Directions>
a. In the passage on clear academic writing below, list every word or phrase that the reader is told not to use because it keeps the writer from getting to the point.
b. Carry on the passage on clear academic writing below from the point where it stops.
Segment Start: Extract to read
Dr. Helen Sword, author of Stylish Academic Writing calls these puffed up nouns “zombie nouns”. In other Study Dude articles, I talk about how these nouns, called nominalizations, change verbs and adjectives into long, stuffy nouns. One example of a nominalization?take the verb confront and turn it into the stuffy confrontation. Stuff lots of those zombie nouns together into one paragraph, and you end up with a confused reader.

A fan of Helen Sword’s himself, Steven Pinker shows you how to make your writing intelligible by avoiding both zombie nouns and signposts:
– You need to write clearly and simply.
– “Bad writing sounds makes the reader feel like a dunce” (p. 36).
– don’t write with lots of abstractions. Use concrete, physical words that you can see, feel, touch, taste, or smell.
– don’t try to sound like your professor and announce what you plan to say. don’t say, “I am going to discuss…” (which is an example of signposting). Who cares? Just say it.
– don’t use your conclusion to repeat what you’ve already said in your essay. That’s boring. Try to reword what you said and link your sentences in a way that creates a whole new self-contained story: your ending.
– don’t say your topic is complicated, complex, controversial, difficult. We know that already.
– don’t use words such as sort of, relatively, somewhat, kind of. Get to the point. If you must qualify what you say, use an actual number. Say 80% likely instead of highly likely, if you have access to supporting statistics.
– Use verbs instead of nominalizations. In other words, say, “define” instead of “the definition of…”
Segment End: Extract to read
Segment Start: Entries provided
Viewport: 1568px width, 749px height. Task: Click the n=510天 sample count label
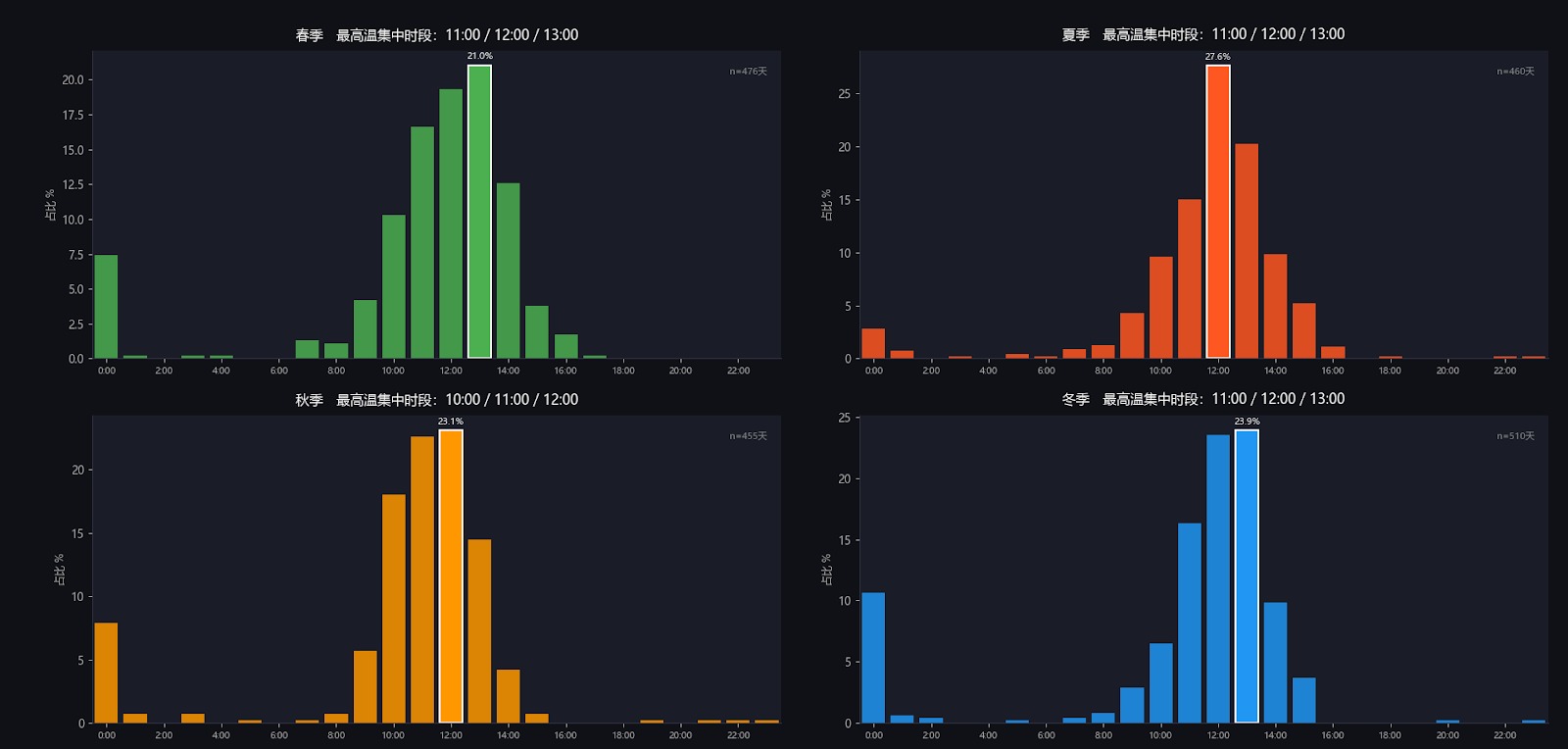point(1515,436)
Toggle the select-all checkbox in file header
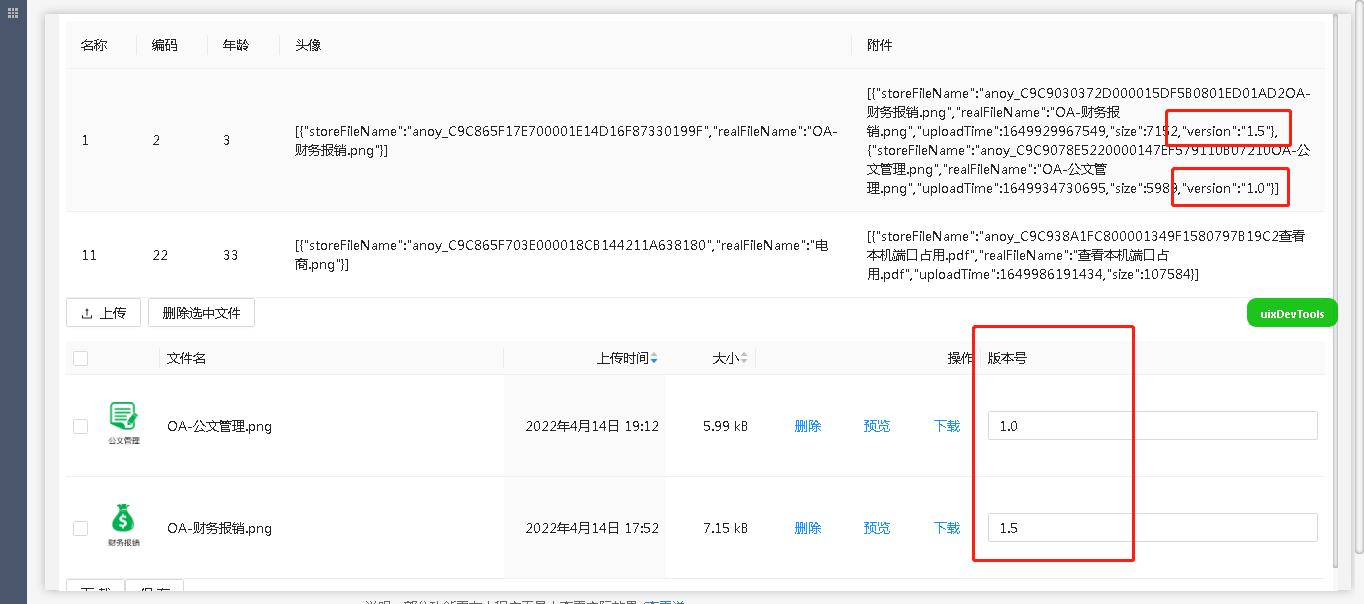Screen dimensions: 1364x604 coord(81,358)
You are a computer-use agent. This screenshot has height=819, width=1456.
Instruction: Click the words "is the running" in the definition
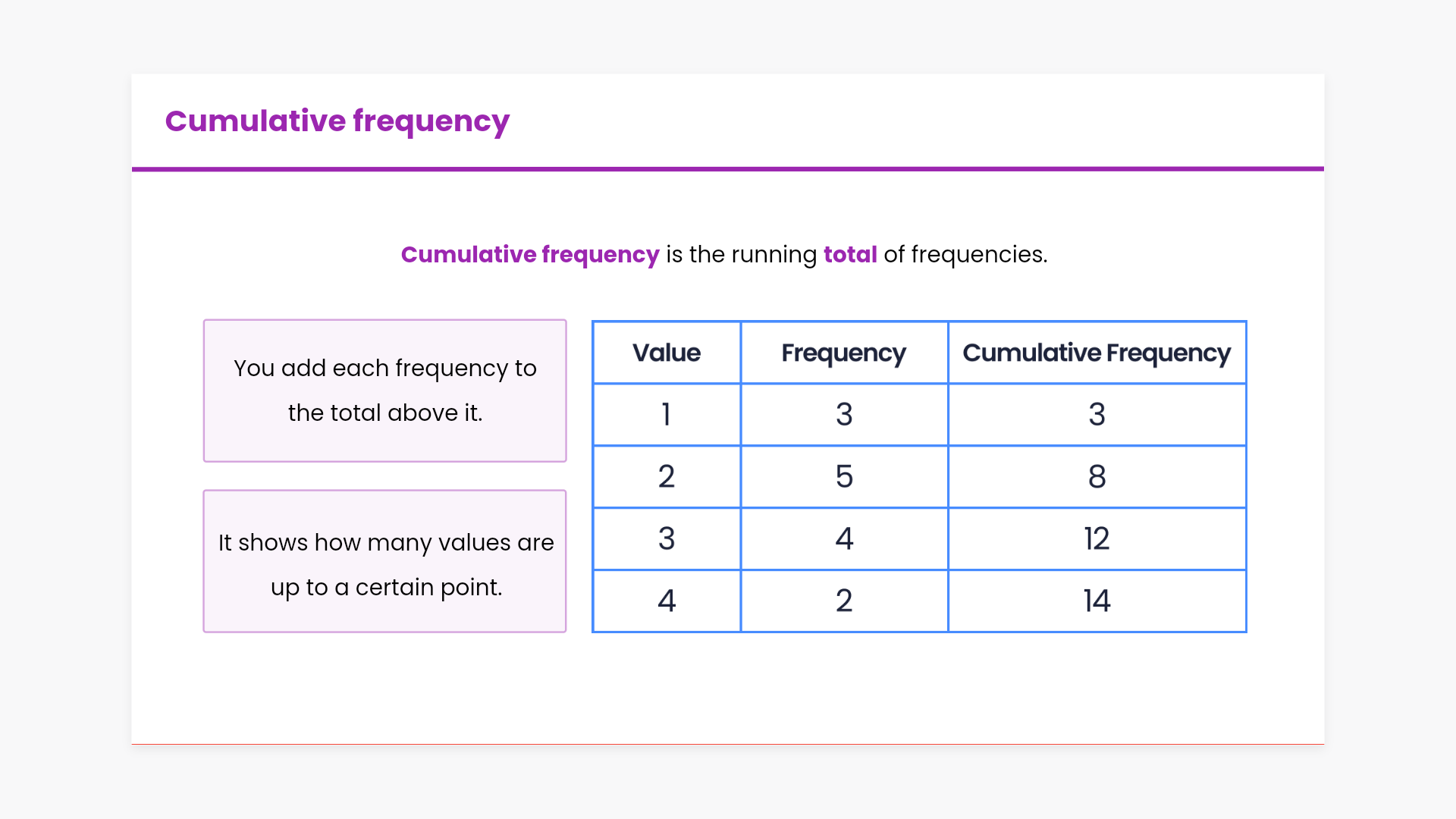[x=741, y=255]
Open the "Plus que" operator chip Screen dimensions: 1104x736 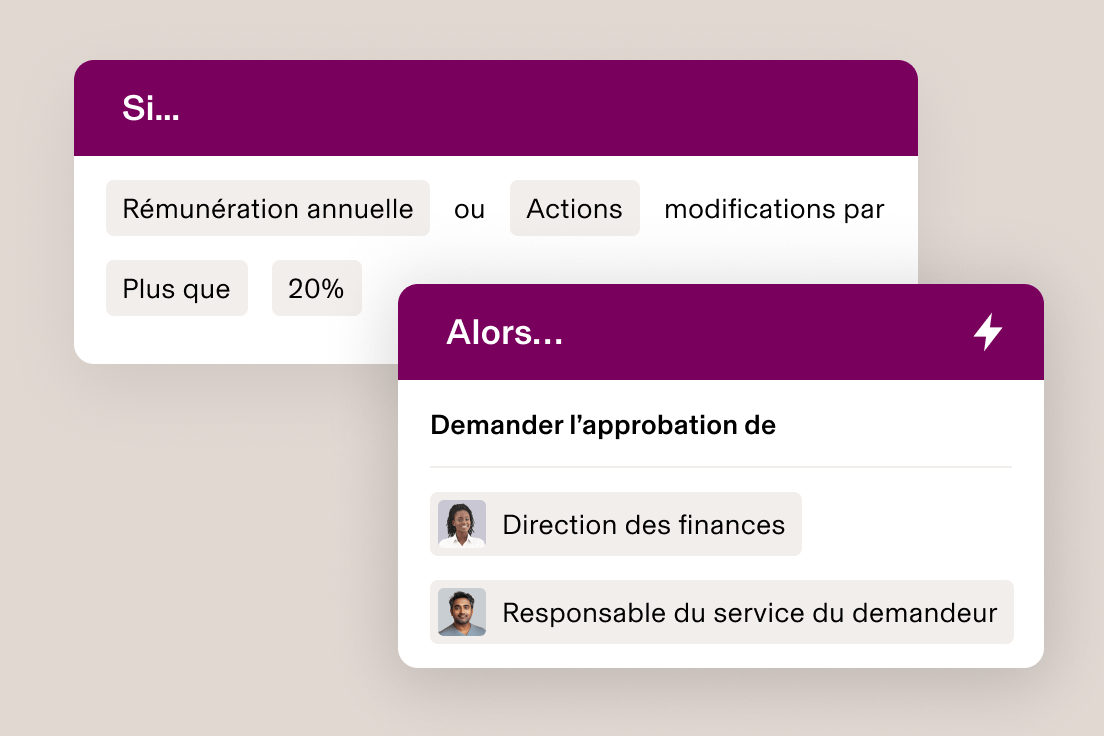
Segment End: Entries provided
Exercise results>
a. sort of, relatively, somewhat, kind of

b.
The Foul-Breath of Jargon
What is jargon? Words hardly anyone understands. Steven Pinker explains the meaning of jargon best when he takes the sentence, “There is significant positive correlation between measures of food intake and body mass index,” and translates it to, “The more you eat, the fatter you get” (p. 74).

Recently, I beefed up my writing by sprinkling in big words. Big words means denser prose, which means better writing, right? Wrong.

My writing changed for the better only after my managing editor told me that the key purpose of writing was to clearly share thoughts and ideas: to share meaning. He said, the less the reader has to struggle to understand what you are saying, the better. His words marked a turning point for me. Since then, I delete my pompous, ego-inflating words and replace them with simpler English. I now try to write as if you, the reader, once served as my best friend in kindergarten and stuck with me ever since; in other words, “Write like you are writing to a friend.”

I also now try to buy academic books that use down-to-earth English. A good example of an easy-to-read book is Theory Building in Applied Disciplines by Swanson and Chermack. Theory building as a topic sounds scary, and some authors make theory building seem harder than getting an A in film theory, but Swanson and Chermack make theory-building seem easy, useful, and fun.

But back to Steven Pinker. He knows that academic writing doesn’t benefit from jargon:
– Writers sometimes deliberately use hard-to-understand words to “hide the fact that they have nothing to say” (p. 58). Big words puff the writer’s ego but deflate the readers’s ability to get the drift.
– Explain what the jargon you use means.
– Sometimes we forget that our readers know less about the subject than we do. Ensure you spell out your technical definitions and write out your acronyms.
– When you use a technical term, generously use more than one example to define the word.
– Use words that can be visualized. For instance, call something by its more specific name: “a 1970s ham radio” instead of “an audio device”. As another example, call something “a 2016 black Lamborghini” instead of “a sports vehicle.” And last of all, call yourself, “a straight A student on the fast-track to a PhD” rather than “a good student.” After all, the tag fits.

So, there’s nothing to fear. The Study Dude is determined to make right for you all the wrongs I made in grad school?one A+ at a time.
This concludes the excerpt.